N’est-ce pas une façon de protéger les membres d’un clan de malfaiteurs qui doivent être derrière les barreaux pour l’intérêt général du Niger et de son peuple ?
N’est-ce pas créer les conditions d’une réédition de ce qui s’est passé sous Issoufou et par Issoufou ?
N’est-ce pas la façon la plus admirable de donner raison aux imbéciles qui pensent justement que seuls les imbéciles respectent la sacralité des deniers publics ?
Le problème du Niger, c’est la faiblesse de la justice et l’insincérité des acteurs de la société civile, ce n’est pas autre chose. Lorsqu’un gouvernant refuse l’application de la loi telle que prévue par le législateur et songe à changer les règles du jeu au moment de leur application, il ne peut convaincre de sa bonne foi et de sa volonté de servir l’intérêt général. On ne protège pas des criminels au détriment de la société, c’est la société qu’on protège contre les criminels. Et lorsque l’on comprend, cautionne et admet que le projet de gouvernance soit bâti sur des basses aussi surréalistes qui garantissent la liberté à des auteurs de crimes économiques et humains, il ne faut pas se faire d’illusions sur le résultat.
Le Premier ministre Ali Mahamane Lamine Zène est un homme qui souffre assurément. Il sait mieux que quiconque l’énormité du fossé dans lequel Issoufou Mahamadou et les membres de son clan ont précipité le Niger. Ce ne sont pas les auteurs des crimes qui paient, c’est lui qui trime à chercher et à trouver des solutions aux problèmes générés. Au four et au moulin, il doit faire face à une dette publique énorme qui n’est que le fruit de la corruption sous la 7e République.

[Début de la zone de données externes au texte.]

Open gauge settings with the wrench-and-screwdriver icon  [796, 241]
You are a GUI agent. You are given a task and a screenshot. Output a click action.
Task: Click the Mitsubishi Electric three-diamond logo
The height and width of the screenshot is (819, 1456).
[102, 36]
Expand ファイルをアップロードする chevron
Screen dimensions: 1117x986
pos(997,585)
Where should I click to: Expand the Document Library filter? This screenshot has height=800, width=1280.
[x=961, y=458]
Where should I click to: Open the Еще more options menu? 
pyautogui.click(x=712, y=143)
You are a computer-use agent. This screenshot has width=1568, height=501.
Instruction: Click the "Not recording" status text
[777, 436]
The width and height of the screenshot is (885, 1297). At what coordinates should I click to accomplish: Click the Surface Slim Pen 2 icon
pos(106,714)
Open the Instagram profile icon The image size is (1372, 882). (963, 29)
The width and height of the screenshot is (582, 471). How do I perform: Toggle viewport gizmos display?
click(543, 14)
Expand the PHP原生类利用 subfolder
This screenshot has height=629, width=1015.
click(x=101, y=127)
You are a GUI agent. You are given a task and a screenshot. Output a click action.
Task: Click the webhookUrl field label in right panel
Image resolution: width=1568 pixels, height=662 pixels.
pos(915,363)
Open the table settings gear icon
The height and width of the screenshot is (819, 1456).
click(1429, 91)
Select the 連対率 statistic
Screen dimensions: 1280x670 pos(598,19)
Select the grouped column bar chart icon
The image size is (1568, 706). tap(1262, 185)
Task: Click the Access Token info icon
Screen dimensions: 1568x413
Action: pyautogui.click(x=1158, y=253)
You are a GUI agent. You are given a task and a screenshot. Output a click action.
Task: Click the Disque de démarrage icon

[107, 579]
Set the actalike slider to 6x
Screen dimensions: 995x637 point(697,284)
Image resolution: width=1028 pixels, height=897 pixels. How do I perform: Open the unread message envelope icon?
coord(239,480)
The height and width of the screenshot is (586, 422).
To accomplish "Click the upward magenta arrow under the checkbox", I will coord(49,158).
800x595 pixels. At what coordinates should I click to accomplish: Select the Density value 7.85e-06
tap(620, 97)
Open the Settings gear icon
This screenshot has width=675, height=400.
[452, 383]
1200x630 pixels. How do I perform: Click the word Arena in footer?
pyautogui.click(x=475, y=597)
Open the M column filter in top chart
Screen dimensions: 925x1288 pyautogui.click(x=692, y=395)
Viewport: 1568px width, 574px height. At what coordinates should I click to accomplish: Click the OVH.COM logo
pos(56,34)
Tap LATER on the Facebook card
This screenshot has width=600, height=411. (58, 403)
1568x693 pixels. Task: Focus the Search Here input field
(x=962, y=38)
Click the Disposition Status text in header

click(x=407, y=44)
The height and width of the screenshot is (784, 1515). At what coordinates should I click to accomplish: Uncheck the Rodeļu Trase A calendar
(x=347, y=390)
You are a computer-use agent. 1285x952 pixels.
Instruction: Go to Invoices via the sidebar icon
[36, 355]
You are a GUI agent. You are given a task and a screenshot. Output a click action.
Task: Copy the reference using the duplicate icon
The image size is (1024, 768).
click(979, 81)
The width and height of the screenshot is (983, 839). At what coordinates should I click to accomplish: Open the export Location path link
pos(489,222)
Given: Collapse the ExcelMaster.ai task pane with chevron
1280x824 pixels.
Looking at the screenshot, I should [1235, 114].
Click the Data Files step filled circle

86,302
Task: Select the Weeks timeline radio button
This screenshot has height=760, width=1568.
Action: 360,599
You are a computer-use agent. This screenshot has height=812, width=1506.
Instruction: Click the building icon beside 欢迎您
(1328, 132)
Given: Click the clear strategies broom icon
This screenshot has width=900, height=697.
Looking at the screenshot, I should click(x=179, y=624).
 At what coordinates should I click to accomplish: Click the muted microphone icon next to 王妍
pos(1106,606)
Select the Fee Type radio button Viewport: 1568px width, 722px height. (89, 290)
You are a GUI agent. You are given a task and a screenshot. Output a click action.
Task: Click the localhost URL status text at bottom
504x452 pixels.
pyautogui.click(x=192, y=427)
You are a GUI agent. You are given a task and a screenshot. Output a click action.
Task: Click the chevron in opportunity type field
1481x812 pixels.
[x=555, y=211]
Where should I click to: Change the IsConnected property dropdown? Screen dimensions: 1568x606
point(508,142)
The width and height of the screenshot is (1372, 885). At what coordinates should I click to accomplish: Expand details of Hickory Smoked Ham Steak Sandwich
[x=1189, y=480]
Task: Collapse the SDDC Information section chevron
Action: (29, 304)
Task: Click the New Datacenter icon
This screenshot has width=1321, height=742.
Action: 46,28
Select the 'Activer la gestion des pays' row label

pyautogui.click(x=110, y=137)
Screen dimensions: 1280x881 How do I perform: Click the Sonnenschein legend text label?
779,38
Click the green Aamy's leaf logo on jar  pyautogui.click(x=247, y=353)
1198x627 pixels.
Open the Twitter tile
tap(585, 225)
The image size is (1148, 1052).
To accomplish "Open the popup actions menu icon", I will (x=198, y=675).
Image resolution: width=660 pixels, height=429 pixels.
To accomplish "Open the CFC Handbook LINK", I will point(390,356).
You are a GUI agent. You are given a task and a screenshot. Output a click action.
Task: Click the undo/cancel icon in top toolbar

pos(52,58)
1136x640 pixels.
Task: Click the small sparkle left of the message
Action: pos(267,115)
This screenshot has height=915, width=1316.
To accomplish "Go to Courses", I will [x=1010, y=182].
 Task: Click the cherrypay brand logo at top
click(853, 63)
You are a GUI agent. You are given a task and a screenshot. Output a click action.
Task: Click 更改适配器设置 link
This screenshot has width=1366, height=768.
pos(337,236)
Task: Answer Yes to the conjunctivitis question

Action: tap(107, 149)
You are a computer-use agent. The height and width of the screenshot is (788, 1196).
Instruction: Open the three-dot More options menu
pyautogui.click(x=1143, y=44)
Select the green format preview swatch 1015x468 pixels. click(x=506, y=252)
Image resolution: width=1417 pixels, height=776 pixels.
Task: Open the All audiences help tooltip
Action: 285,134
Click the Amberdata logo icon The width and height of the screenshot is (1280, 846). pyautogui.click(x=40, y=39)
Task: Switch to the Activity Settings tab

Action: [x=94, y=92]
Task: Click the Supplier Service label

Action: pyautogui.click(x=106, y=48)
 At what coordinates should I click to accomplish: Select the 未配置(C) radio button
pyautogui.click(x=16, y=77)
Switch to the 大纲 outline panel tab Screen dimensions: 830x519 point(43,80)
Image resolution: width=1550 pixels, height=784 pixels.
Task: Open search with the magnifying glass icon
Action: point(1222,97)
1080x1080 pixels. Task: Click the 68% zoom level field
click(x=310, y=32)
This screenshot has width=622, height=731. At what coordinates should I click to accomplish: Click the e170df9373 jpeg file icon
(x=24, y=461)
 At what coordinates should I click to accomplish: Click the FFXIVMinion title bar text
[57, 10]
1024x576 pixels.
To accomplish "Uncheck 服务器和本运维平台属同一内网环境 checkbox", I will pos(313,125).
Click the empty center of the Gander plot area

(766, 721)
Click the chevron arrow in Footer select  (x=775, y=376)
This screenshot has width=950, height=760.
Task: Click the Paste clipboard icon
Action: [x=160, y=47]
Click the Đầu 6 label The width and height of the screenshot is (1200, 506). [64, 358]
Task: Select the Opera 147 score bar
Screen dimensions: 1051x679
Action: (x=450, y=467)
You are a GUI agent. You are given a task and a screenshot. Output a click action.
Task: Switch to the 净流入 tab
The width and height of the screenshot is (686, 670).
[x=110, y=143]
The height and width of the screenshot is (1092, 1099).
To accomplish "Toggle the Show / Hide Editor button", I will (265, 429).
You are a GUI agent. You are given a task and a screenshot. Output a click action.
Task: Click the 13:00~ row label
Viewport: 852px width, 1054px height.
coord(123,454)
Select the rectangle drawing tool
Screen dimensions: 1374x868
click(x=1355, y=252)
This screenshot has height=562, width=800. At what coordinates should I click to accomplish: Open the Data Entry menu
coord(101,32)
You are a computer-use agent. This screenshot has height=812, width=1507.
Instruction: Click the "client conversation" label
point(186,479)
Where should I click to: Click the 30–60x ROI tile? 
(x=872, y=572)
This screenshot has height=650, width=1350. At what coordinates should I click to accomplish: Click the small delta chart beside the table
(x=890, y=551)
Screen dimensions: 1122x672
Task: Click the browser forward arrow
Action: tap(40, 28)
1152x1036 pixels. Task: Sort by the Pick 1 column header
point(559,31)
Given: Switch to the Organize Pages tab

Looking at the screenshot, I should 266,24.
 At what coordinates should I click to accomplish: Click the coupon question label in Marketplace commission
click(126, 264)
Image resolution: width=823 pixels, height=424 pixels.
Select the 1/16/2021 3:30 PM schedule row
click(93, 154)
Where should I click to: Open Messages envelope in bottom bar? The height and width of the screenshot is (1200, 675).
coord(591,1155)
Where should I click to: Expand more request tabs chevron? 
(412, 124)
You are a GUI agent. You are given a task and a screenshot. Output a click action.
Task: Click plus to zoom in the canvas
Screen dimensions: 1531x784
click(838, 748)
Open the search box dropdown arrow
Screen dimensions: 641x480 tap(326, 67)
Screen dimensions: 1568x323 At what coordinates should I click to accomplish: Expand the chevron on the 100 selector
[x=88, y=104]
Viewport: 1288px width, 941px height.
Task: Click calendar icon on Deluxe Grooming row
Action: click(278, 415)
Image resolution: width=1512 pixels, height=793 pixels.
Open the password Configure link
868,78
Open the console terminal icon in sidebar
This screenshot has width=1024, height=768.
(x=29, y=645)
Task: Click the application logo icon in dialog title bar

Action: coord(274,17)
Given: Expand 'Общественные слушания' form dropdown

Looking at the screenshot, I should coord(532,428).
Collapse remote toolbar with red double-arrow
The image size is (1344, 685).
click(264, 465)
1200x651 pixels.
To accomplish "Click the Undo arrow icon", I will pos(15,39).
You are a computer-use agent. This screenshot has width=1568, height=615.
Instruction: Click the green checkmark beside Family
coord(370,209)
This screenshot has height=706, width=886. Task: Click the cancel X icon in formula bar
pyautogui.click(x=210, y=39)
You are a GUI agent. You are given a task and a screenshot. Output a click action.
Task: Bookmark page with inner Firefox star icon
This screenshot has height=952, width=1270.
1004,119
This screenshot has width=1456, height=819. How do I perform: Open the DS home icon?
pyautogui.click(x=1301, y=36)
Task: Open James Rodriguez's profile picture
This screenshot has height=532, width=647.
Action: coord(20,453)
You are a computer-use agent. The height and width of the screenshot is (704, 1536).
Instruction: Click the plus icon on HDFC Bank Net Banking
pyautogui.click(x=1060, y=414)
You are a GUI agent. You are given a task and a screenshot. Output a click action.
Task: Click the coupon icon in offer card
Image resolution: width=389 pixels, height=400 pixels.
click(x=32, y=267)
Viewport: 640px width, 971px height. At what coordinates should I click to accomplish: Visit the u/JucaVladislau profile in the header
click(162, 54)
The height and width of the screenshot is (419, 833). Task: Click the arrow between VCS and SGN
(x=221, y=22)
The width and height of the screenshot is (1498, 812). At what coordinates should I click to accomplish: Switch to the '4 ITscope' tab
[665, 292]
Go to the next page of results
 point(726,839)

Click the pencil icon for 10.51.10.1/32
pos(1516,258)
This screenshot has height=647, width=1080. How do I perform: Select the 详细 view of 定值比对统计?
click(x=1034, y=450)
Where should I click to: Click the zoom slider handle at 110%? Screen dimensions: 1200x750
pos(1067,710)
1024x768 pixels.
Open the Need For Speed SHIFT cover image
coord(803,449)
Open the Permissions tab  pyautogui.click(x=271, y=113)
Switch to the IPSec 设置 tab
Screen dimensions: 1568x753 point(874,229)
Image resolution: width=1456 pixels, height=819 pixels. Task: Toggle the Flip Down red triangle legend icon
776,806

Le Conseil national pour la sauvegarde de la patrie (Cnsp) se fait du mauvais sang en acceptant de s’encombrer avec une situation des plus embarrassantes, pour ne pas dire compromettantes. Comment expliquer que même les auteurs du vaste et inadmissible scandale du ministère de la Défense soient à l’abri de toute inquiétude judiciaire ? D’ailleurs, il n’y jamais eu la moindre poursuite à l’encontre d’un quelconque haut fonctionnaire et/ou officier supérieur dans cette affaire. Sous Issoufou, puis Bazoum, Seuls les hommes d’affaires ont été entendus, histoire d’amuser la galerie avant que l’État, insulte suprême à l’endroit du peuple nigérien, ne décide de renoncer à se porter partie civile. Alors qu’il est l’unique plaignant. À dire vrai, les Nigériens ne comprennent pas cette logique et le Cnsp doit savoir qu’il doit changer de fusil d’épaule.